[Extracted data entries]
=== Section Start ===

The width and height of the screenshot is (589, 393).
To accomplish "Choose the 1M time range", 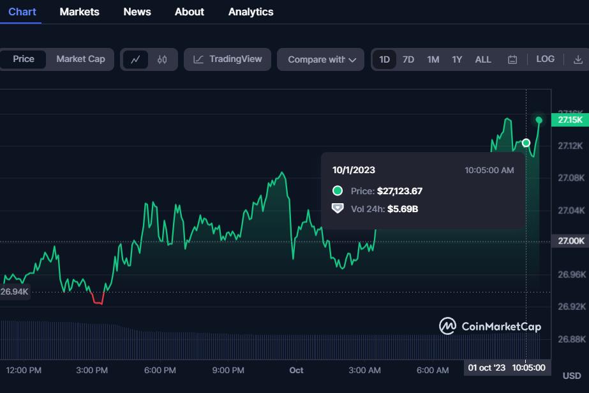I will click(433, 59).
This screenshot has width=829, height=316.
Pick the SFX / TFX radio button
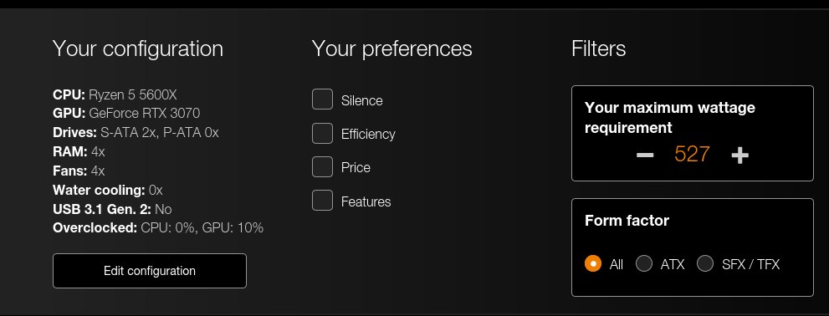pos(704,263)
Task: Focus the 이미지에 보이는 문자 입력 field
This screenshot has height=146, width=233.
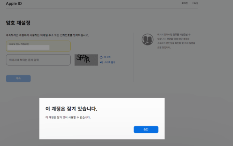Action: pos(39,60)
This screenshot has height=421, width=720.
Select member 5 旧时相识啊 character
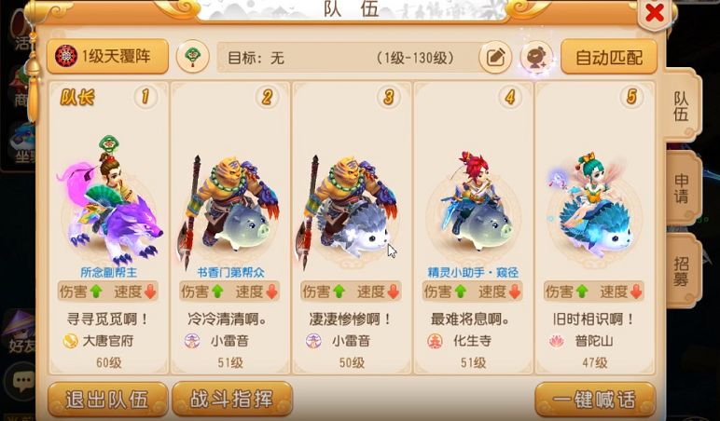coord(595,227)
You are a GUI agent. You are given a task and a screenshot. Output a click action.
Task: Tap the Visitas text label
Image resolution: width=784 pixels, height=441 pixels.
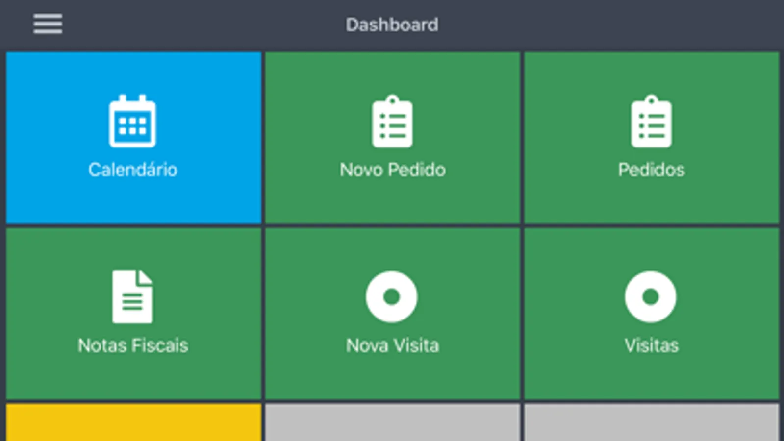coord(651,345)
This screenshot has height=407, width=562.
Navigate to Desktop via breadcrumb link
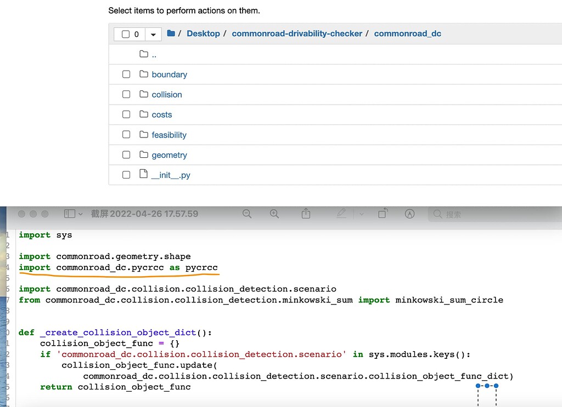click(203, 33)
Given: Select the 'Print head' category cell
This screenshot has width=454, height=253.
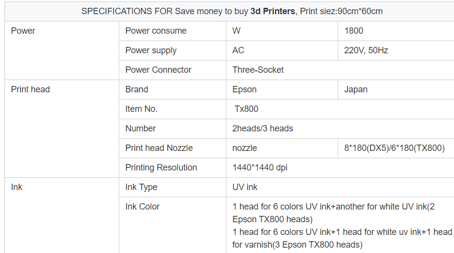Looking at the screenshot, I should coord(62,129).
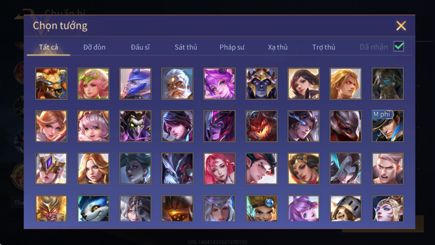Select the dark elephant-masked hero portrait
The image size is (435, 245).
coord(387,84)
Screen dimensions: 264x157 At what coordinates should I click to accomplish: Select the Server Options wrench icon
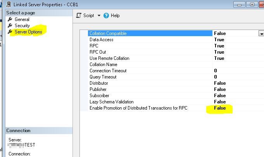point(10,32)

=== Section End ===

→ Prompt
Pictures aside, set down the lines from the one containing "Image resolution: width=784" through the end of the records above, exactly and only those.

→ Exercise result
Image resolution: width=784 pixels, height=441 pixels.
coord(651,345)
This screenshot has height=407, width=562.
Navigate to Desktop via breadcrumb link
click(203, 33)
Given: Select the 'Print head' category cell
This screenshot has width=454, height=253.
Looking at the screenshot, I should coord(62,129).
Select the dark elephant-masked hero portrait
The image size is (435, 245).
coord(387,84)
Screen dimensions: 264x157 At what coordinates should I click to accomplish: Select the Server Options wrench icon
point(10,32)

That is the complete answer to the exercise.